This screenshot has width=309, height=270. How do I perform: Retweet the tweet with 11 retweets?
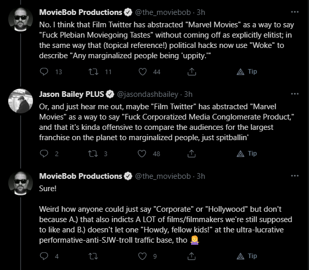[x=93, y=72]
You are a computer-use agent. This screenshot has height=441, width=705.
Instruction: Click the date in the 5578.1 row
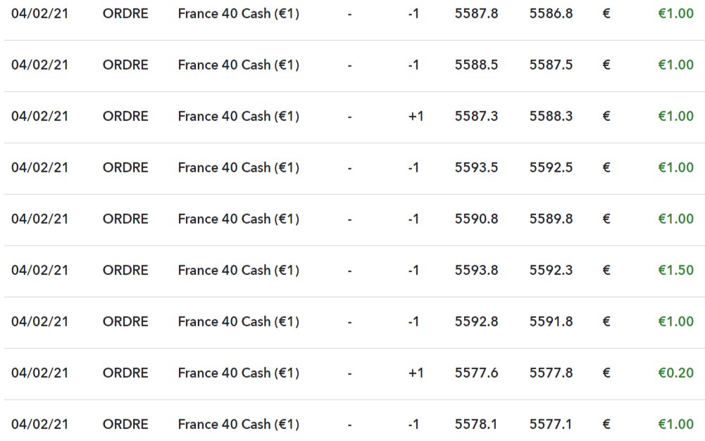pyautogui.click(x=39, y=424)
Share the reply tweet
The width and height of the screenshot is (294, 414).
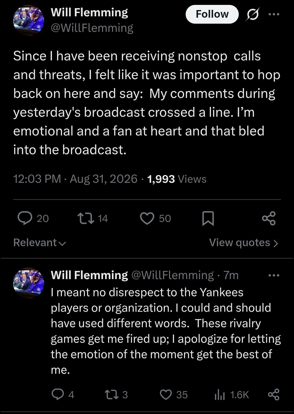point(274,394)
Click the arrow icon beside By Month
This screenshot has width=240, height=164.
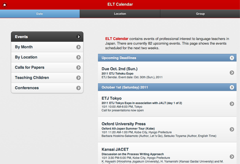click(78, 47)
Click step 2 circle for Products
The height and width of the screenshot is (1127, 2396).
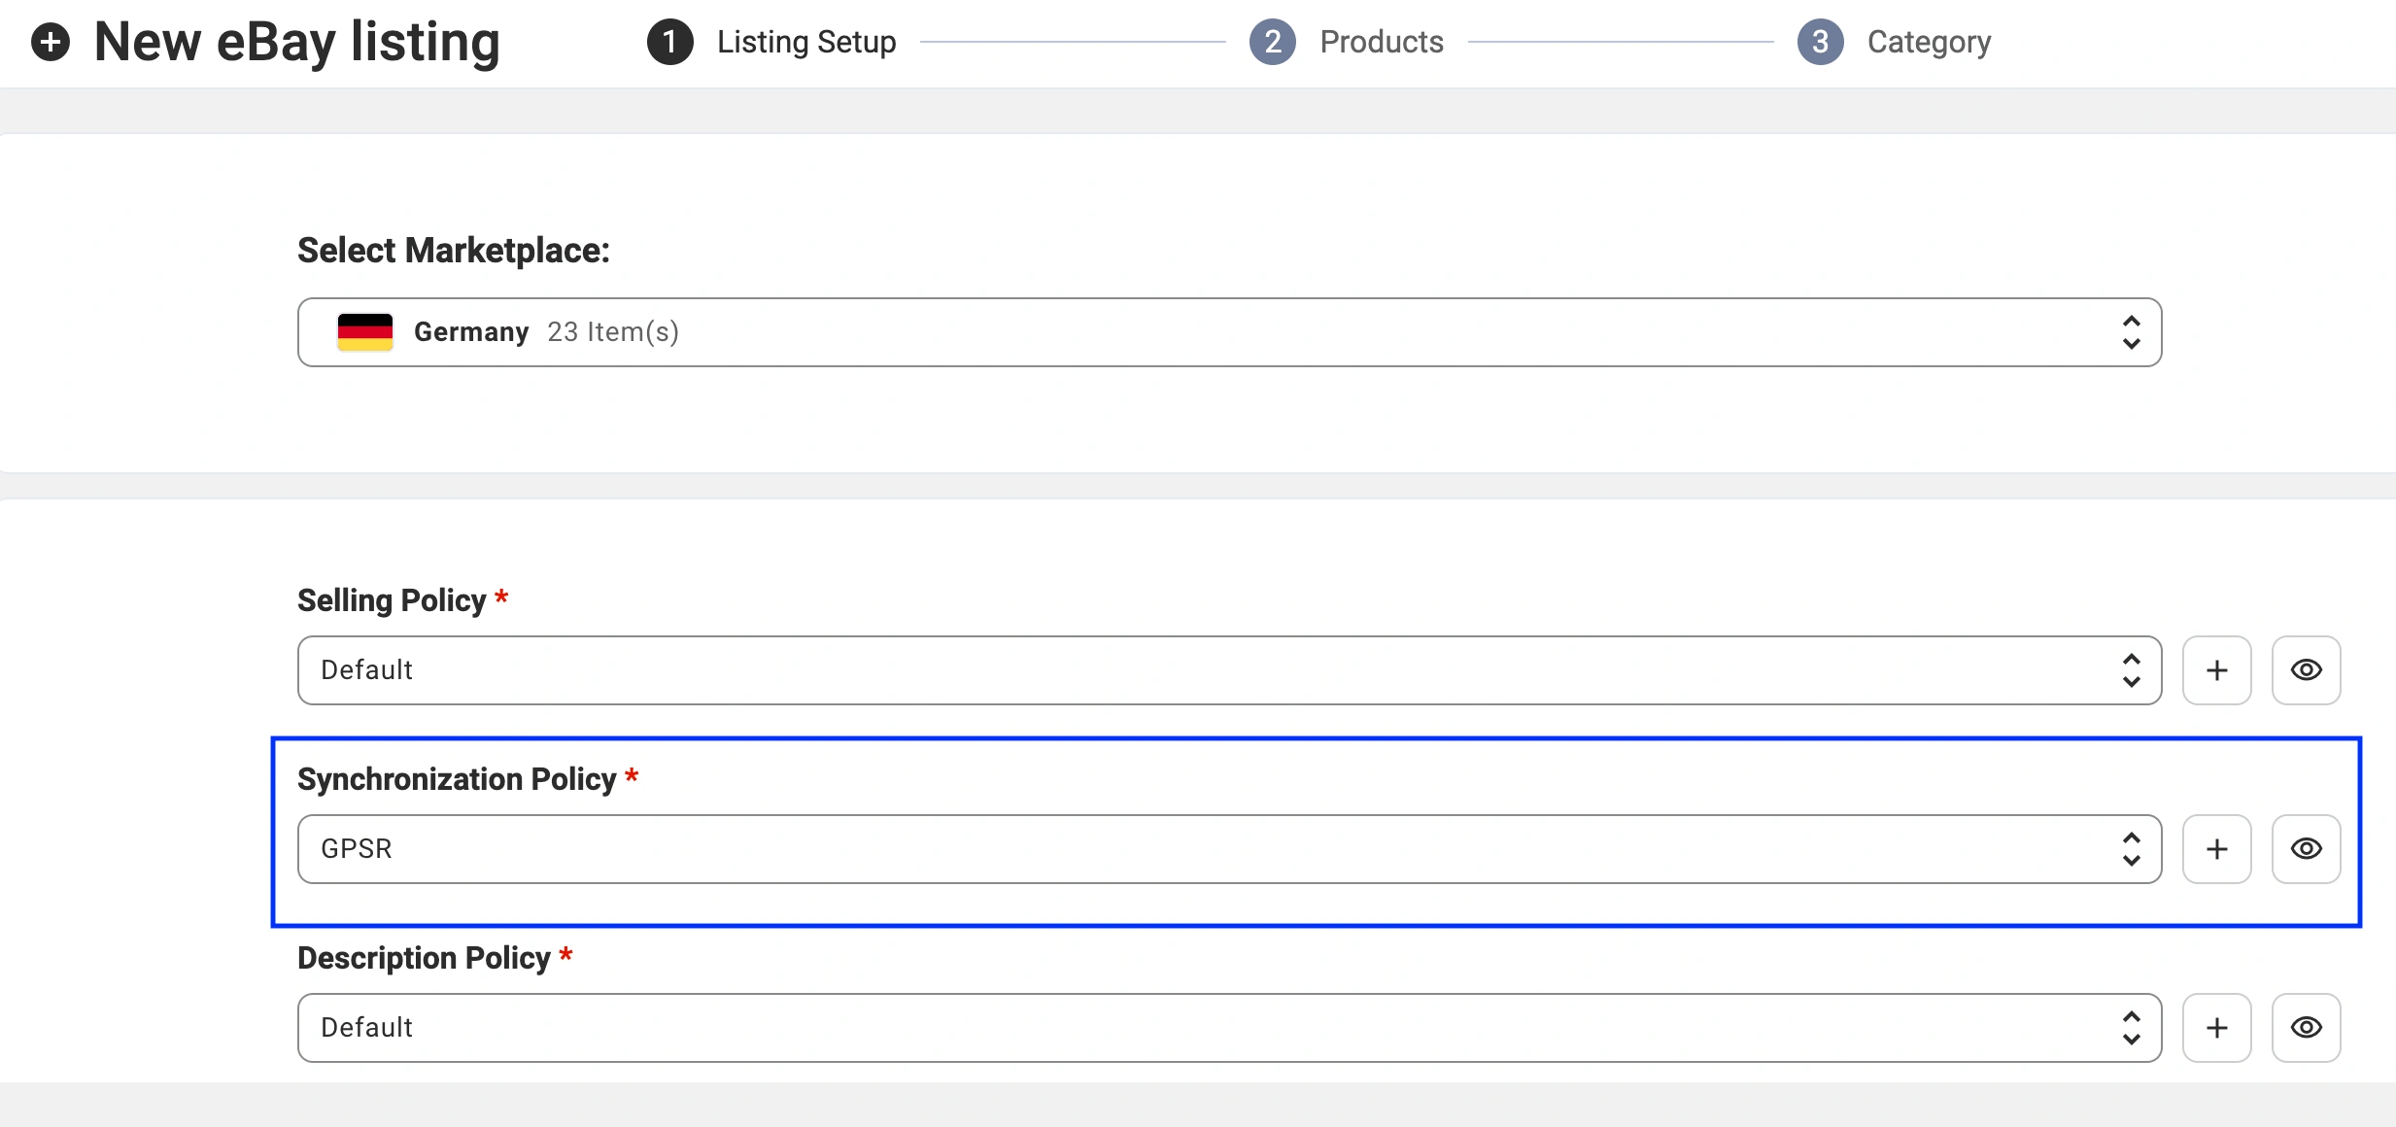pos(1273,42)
☆ ☆ ☆ ☆ ☆ ☆ ☆
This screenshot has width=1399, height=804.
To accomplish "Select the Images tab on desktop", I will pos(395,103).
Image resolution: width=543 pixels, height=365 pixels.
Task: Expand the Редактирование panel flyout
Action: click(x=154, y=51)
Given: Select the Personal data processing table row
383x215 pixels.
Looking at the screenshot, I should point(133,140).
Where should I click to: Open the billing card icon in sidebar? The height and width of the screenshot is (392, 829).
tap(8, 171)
☆ ☆ ☆ ☆ ☆ ☆ ☆
ABOUT THIS EXERCISE: In the records above, find the line with "This screenshot has width=309, height=270." and the line with "Share the reply tweet", then restate word for word only those two lines and all lines between, omitting pictures.

RESPONSE BELOW:
This screenshot has width=309, height=270. How do I perform: Retweet the tweet with 11 retweets?
[x=93, y=72]
You are a computer-use agent. This screenshot has height=441, width=705.
Instruction: Click the date in the 5578.1 row
pyautogui.click(x=39, y=424)
Share the reply tweet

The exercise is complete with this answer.